Mr. HILL. * * Do you believe that it would be a wise course to pursue to make all bank redemption specifically in gold coin, eliminating the other legal tender of the country-silver and the lawful money, silver certificates?

Mr. FOWLER. Limit it to the notes, of course, and not the deposits. Mr. FAIRCHILD. My idea in all this was that the Government should not in its laws discriminate against any of the money which it had in circulation, because the tendency of so doing was to drive it into the Treasury.

Mr. HILL. But that redemption should be in lawful money?
Mr. FAIRCHILD. That was my idea.

GOLD REDEMPTION BY GOVERNMENT OF ALL PAPER MONEYTREASURY REDEMPTION IN GOLD.

Mr. BROSIUS. Now, how can we redeem the pledge we are under by existing law to maintain the parity of our money unless we afford some means for the people who hold paper to present those obligations for redemption in gold?

Secretary GAGE. We can not. I understand we have such a process

now.

Mr. BROSIUS. If we take $200,000,000 of the $346,000,000 out of circulation and hold it in the Treasury, that can not be presented? Secretary GAGE. No, sir.

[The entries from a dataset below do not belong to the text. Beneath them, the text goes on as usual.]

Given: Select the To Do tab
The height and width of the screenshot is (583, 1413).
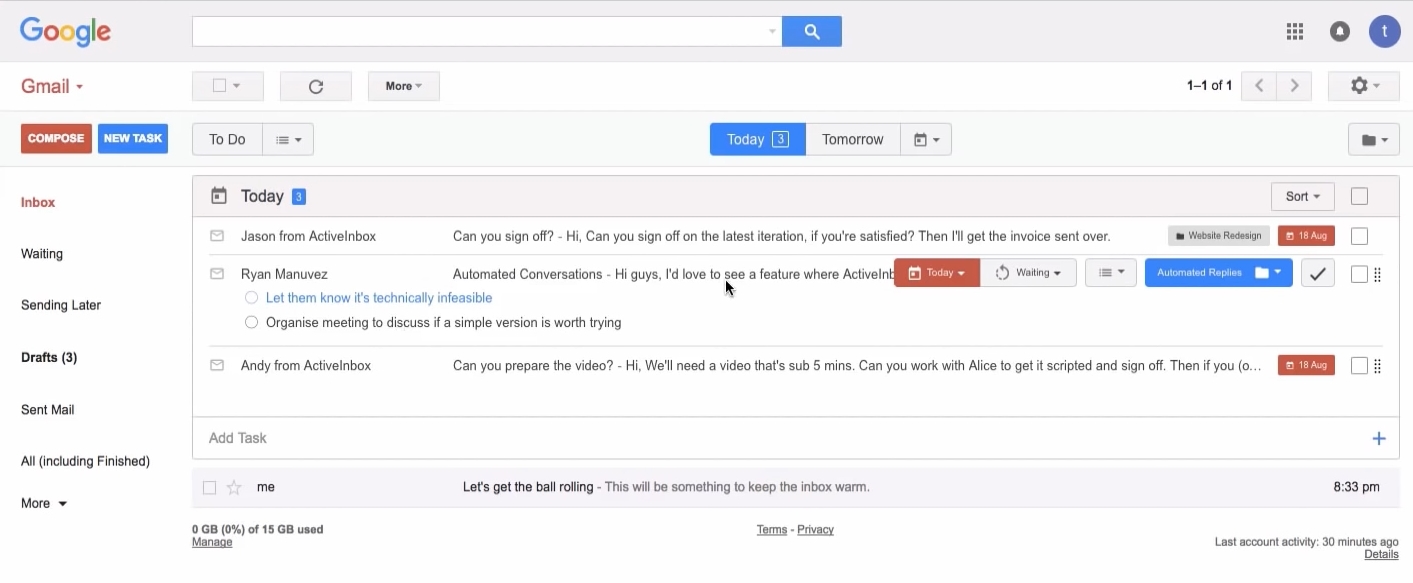Looking at the screenshot, I should (x=226, y=139).
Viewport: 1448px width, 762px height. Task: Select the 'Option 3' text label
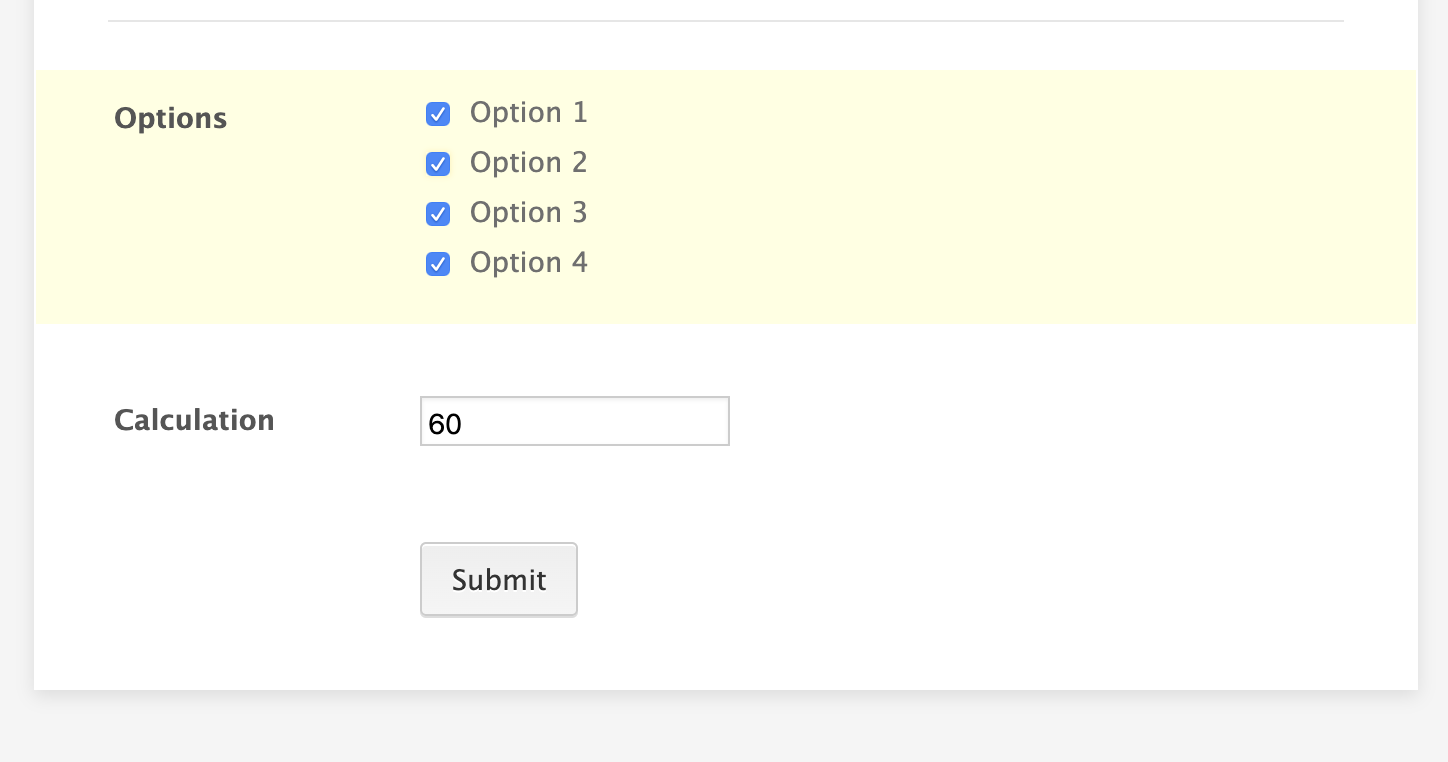(529, 213)
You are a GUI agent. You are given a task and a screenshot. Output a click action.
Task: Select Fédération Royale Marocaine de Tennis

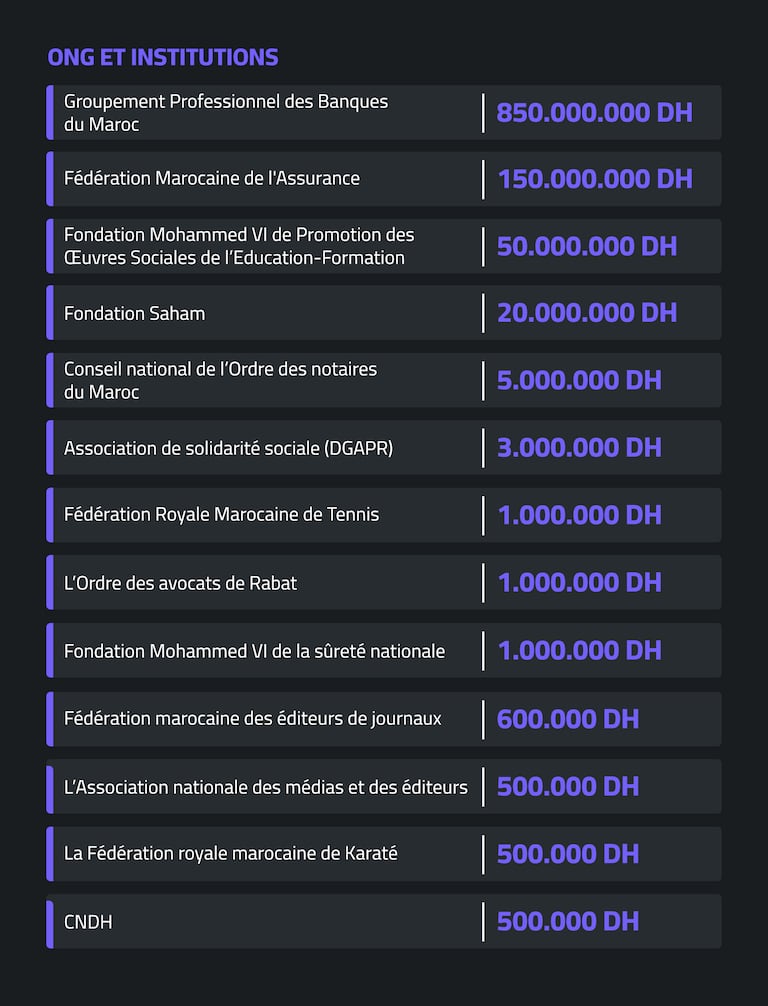pos(222,515)
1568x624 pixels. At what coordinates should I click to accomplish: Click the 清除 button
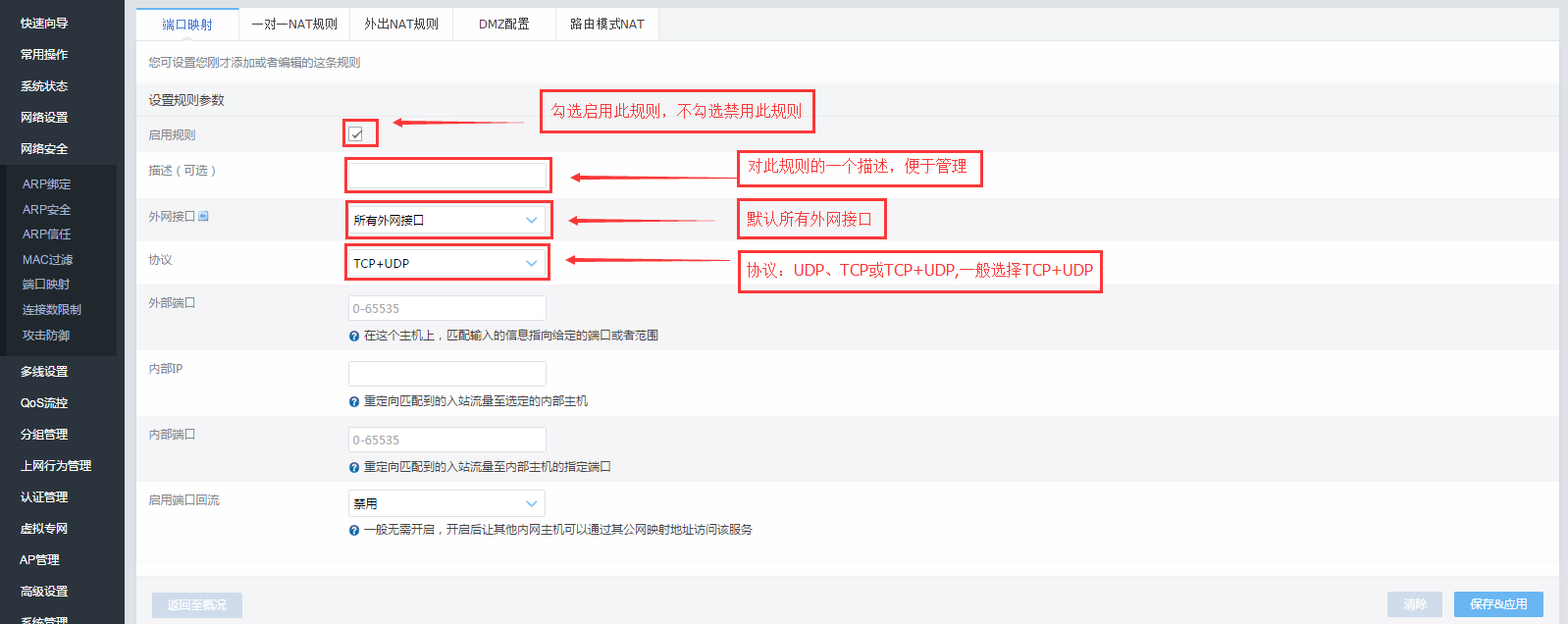1414,604
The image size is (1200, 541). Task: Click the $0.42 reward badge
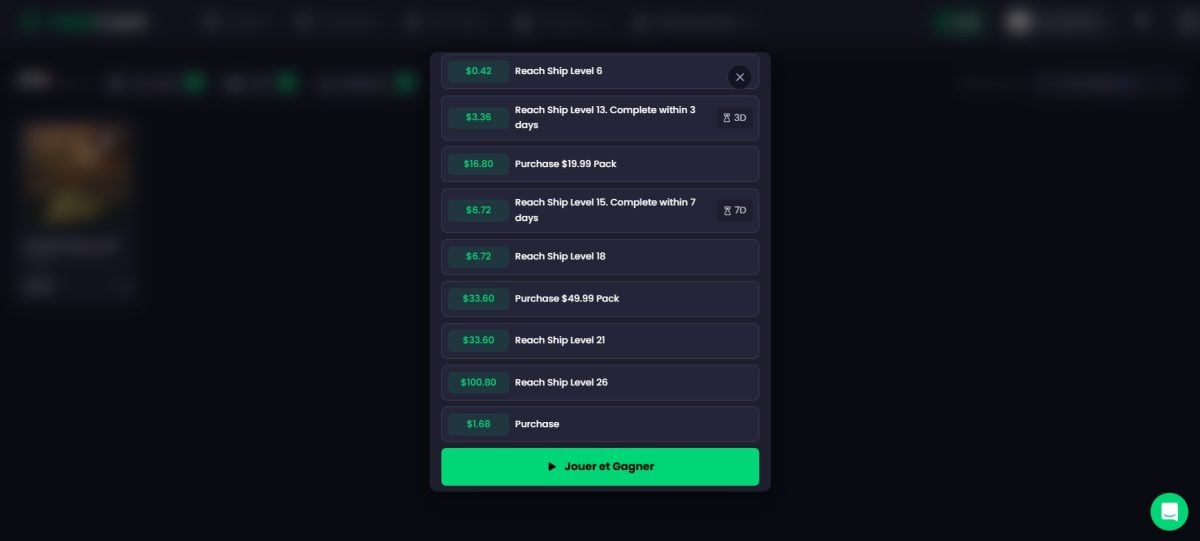pos(478,71)
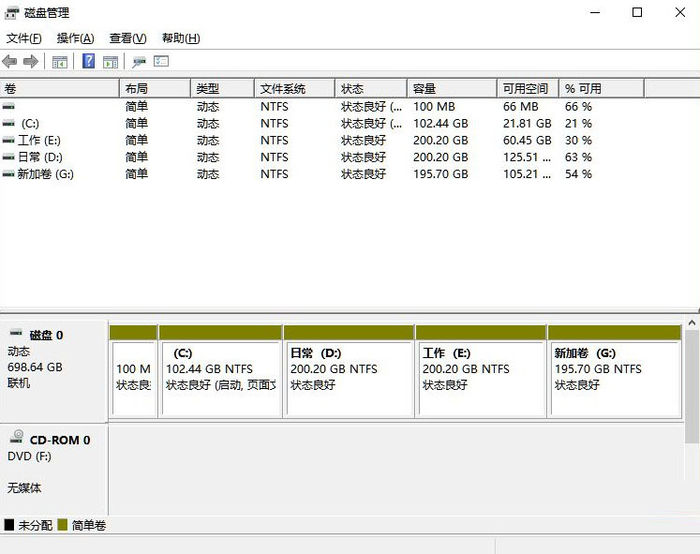Click the Back arrow in the toolbar
This screenshot has height=554, width=700.
(10, 62)
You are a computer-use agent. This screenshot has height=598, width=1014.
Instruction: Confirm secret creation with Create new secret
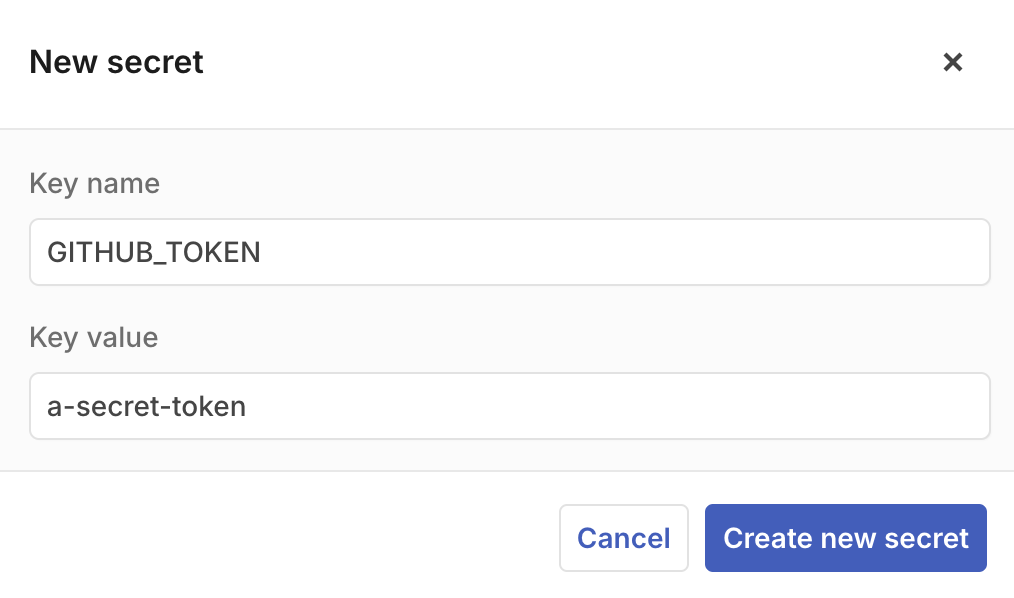click(845, 538)
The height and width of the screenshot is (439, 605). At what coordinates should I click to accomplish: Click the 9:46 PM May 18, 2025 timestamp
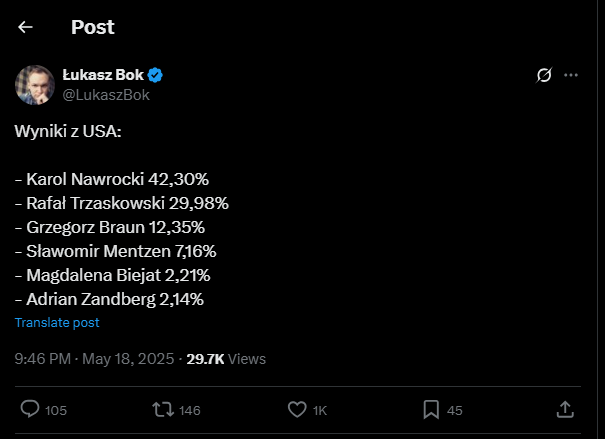tap(94, 358)
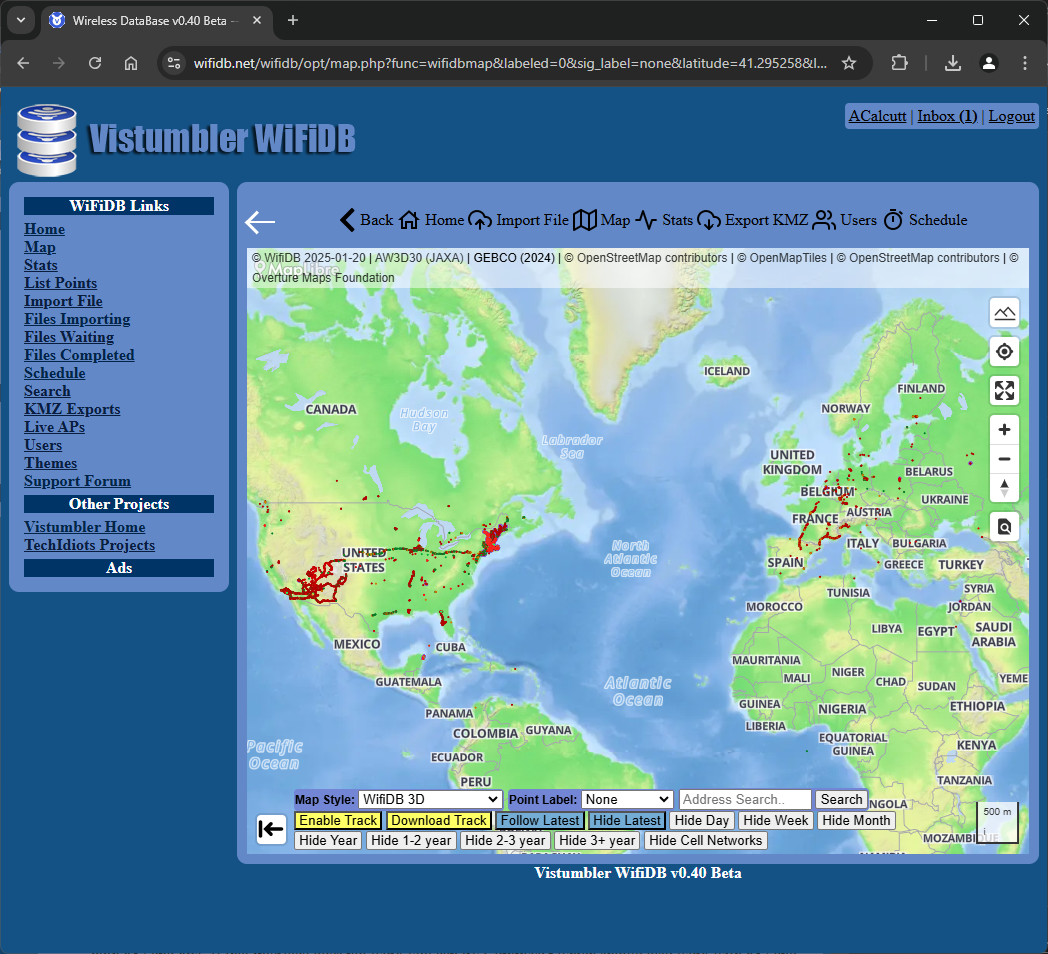
Task: Open the Point Label dropdown
Action: [628, 799]
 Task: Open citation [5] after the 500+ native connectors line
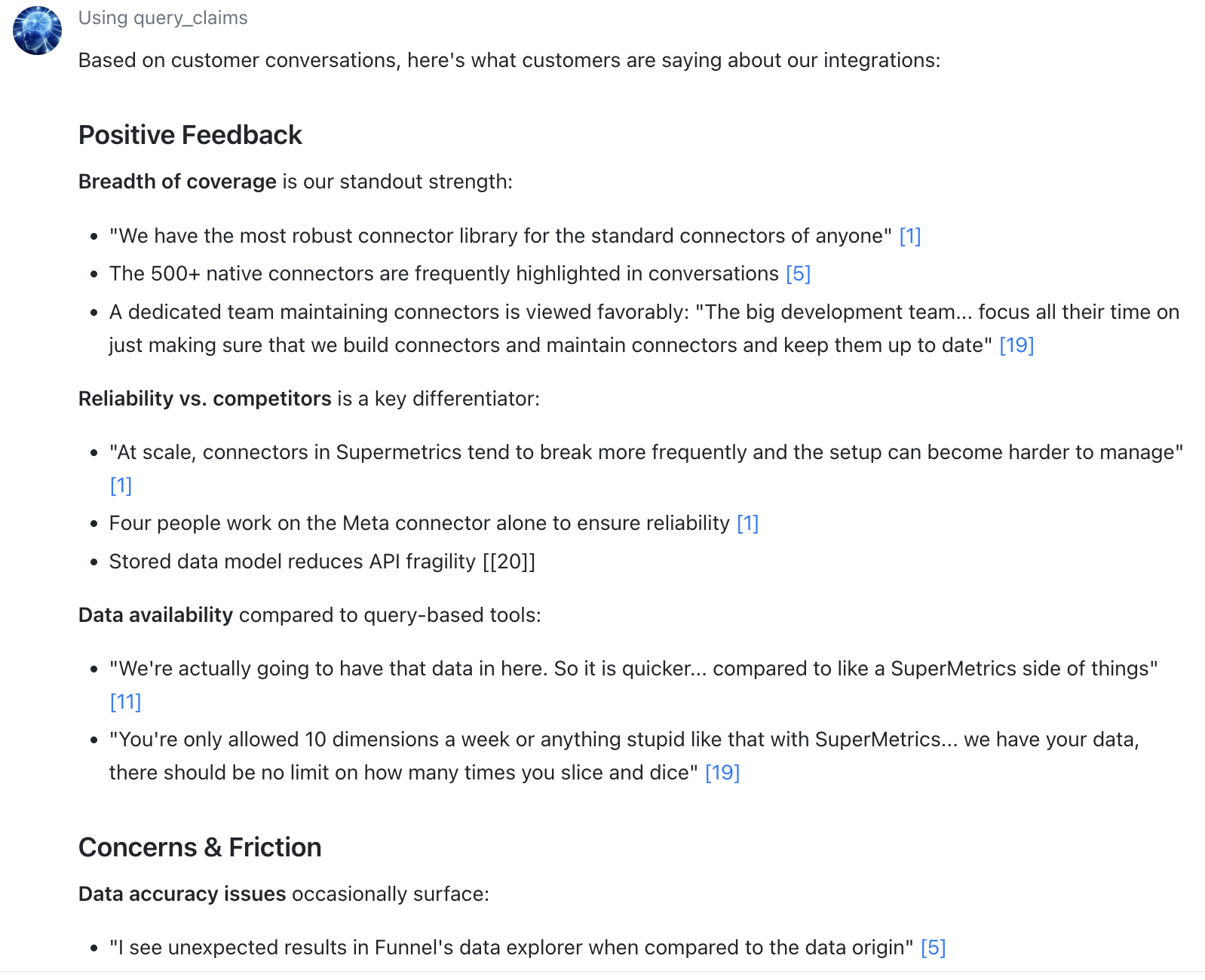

Mr. BROSIUS. What kind of demand obligations will the people have to present to the Treasury to get their gold?

Secretary GAGE. They will have $146,000,000 of greenbacks. They will have $100,000,000 or more of Treasury notes, and they will have $450,000,000 of national-bank notes. They could not present them to the Treasury, but they can present them to those who promise to pay.

PARITY TO BE MAINTAINED.

* * *

Mr. BROSIUS. I know that; but the Government has undertaken to maintain the parity of all our money. Secretary GAGE. Yes, sir. The ability of the Government of the United States to maintain the parity between the different forms of its money outstanding depends upon its ability to control gold. So far as it can reduce the obligations that are outstanding, so far it increases its strength to take care of those that are out.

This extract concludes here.